Teaching Newcomer Students Language and Content Knowledge Through Intentional Planning Practice

By Tim Blackburn
October 2018
A group of students in a classroom

One of the most exciting aspects of our work at Education Northwest is that it provides the opportunity to connect and partner with teachers and school leaders. In each community we serve, we are guided by our goal to support all students in realizing their potential.

Over the last two school years, I have had the honor of collaborating with colleagues from El Cajon Valley High School, or ECVHS as my colleagues call it, located just east of San Diego, California.

ECVHS is a school community rich in culture and diverse in language. The school has a significant population of newly-arrived language learner students from nations such as Syria, Iraq, Afghanistan, Central America, Mexico and Congo. Our role is to collaborate with our ECVHS colleagues on planning practices that elevate and extend language development throughout the school day.

One challenge in teaching language learners is that for the students to succeed academically, they need to learn English and gain content area knowledge and skills at the same time. Adolescent language learners do not have the luxury learning English before subject matter content.

There are relatively simple ways to invite students to use their new language as often as possible throughout the day that can make an immediate impact. However, this strategy can be challenging to implement in classes, such as math and history, that rely on concept-specific language that students do not necessarily learn while developing their conversational English.

This is the challenge we are addressing with our colleagues at ECVHS.

Finding Solutions

ECVHS is adopting a process called Intentional Planning Practice, a set of planning practices designed to amplify access to grade-level content while simultaneously developing disciplinary language.

I am working with ECVHS leaders to adapt the process so that it aligns with the school’s priorities, assets and challenges while maximizing teacher buy-in and sustainability.

The following steps provide a simplified picture of what intentional planning practice involves:

Analyze the language demands of our content area standards

For a cohort of ECVHS teachers with newcomer students in their classes, we are providing coaching on how to anticipate the core concepts, thinking processes and associated language demands of tasks aligned to content standards. The goal is that students will be able to understand the content more deeply and express their thinking when we attend to these concepts and practices.

Complement content area learning with English language development (ELD) standards

California’s ELD standards define the many ways students use language for academic purposes—and they explain the specific language students need for particular tasks.
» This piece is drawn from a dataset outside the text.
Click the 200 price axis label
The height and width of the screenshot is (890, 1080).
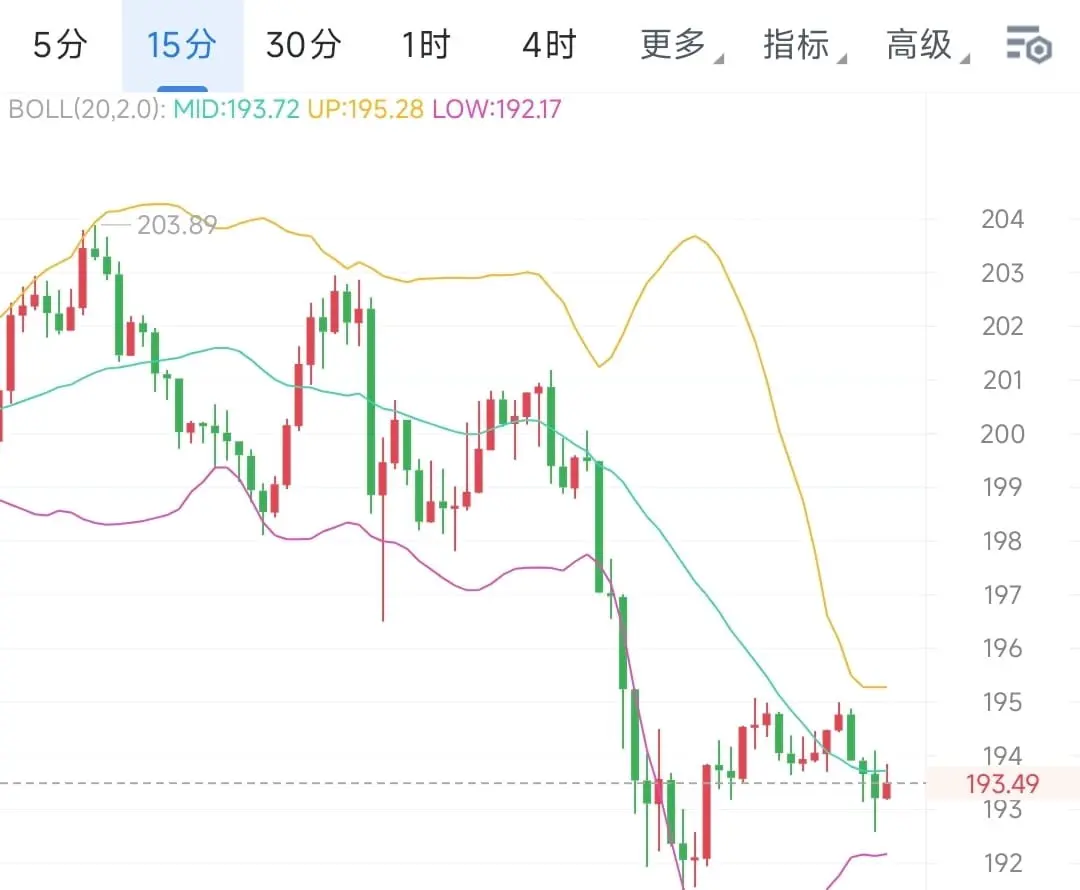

In addition, much like other states’ ELD standards, they serve as a tool for designing lessons that seamlessly weave content and language learning.

Design lessons with scaffolds

At Education Northwest, we follow a lesson-design mantra of “high expectations and high support.” In other words, we coach our colleagues to anchor their lessons in high expectations (grade-level standards), communicate their expectations to their students in the form of lesson outcomes and then focus on designing scaffolds that supports student learning in content, practices and language that help students advance in academics.

It’s important to remember that scaffolds help students reach grade-level standards. When designing lesson scaffolds, make sure to provide students:

  1. A sense of the concepts, themes and vocabulary they will encounter in content area texts
  2. An invitation and purpose to engage and re-engage their texts
  3. Opportunities to apply their understanding of content-specific concepts and language in different contexts

Look and listen for evidence of student learning

Simply listening to how students are using language to express their understanding of class content will reveal much about how and where to provide differentiated supports. As a result, it is critical that teachers are clear on the lesson goals and provide feedback in real time.

Our teacher colleagues at ECVHS are piloting lessons that incorporate Intentional Planning Practice—and in just a few days, we’ll reconvene to analyze artifacts of learning with formative assessment tools derived from the proficiency descriptors of California’s ELD Standards.

These efforts appear to be setting a strong foundation; we were excited to hear that the work of our cohort is permeating other parts of ECVHS as school leaders are connecting other teachers to some of the corresponding principles and practices.

Any teacher on campus can do this…. It’s not just an English learner training.
—Doug Martin, assistant principal at El Cajon Valley High School

For me, collaborating with colleagues at ECVHS and other schools is a thrilling experience, especially when we see an immediate impact in teachers’ ability to support the simultaneous development of language skills and content knowledge that students need to succeed.